I'll check the settings on the TV later when the kids are finished watching the Simpsons (probably in 2009)

Thanks

Jim


----------



## Cainam (May 25, 2004)

There are 4 main sources of programmes which could be displayed on your TV

Analog = Channels 1 to 5, through an RF cable
Freeview
Sky
Cable

In general, most recent programs shown on Freeview, Sky and Cable will be broadcast in 16:9 (assuming you have configured the box correctly), while programmes shown on Analog are 4:3

So to get most use of your new widescreen telly, you really need to feed Tivo with Freeview, Sky or Cable, and configure them to say you have a widescreen TV.

Setting the TV settings to 4:3 should work fine then, as anything broadcast in 4:3 will look correct, and anything broadcast in 16:9 should automatically switch to widescreen mode.

HTH.


----------



## dvdfever (Jun 2, 2002)

Once when I went round to a friend's new house where he lived with his fiancee, I saw their 16:9 TV was being fed a letterboxed 16:9 image from their Sky box, so it looked like a 2.35:1 image with an awful lot of fat people.

At one point they went in the kitchen, so I grabbed the remote and corrected it. They came back into the room and didn't even notice, but at least *I* was happy


----------



## blindlemon (May 12, 2002)

Hehe - once I visited a couple and the guy was prodly showing me his new 'hi-fi' with a graphic equalizer with some very pretty led displays and sliders.
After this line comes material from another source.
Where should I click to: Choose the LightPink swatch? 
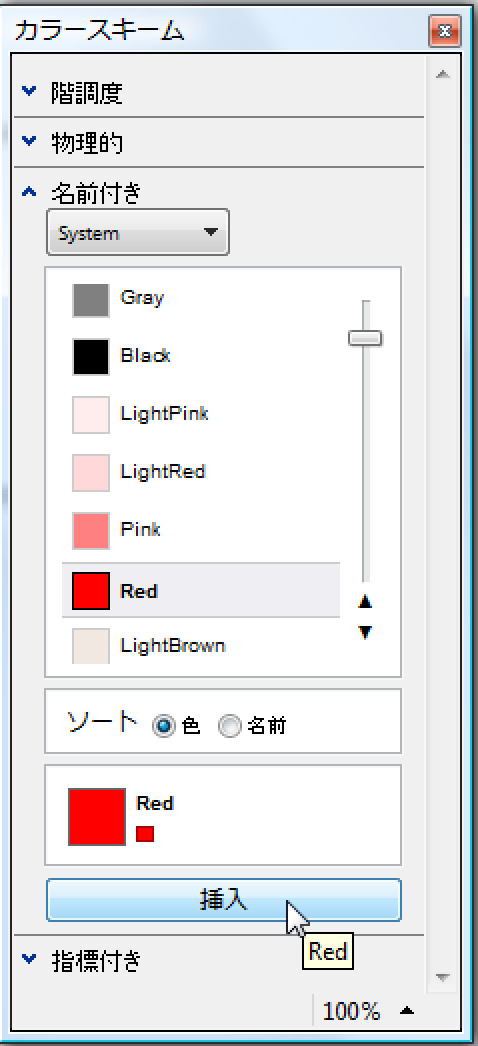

He was demonstrating to me how much of a difference it made to the sound but... somehow... something... didn't seem quite right. 

As fate would have it they popped out later leaving me alone with the equipment so I had a poke around at the back and found - not exactly to my surprise - that the equalizer was hooked up incorrectly and would never actually be in the signal path  Doh! 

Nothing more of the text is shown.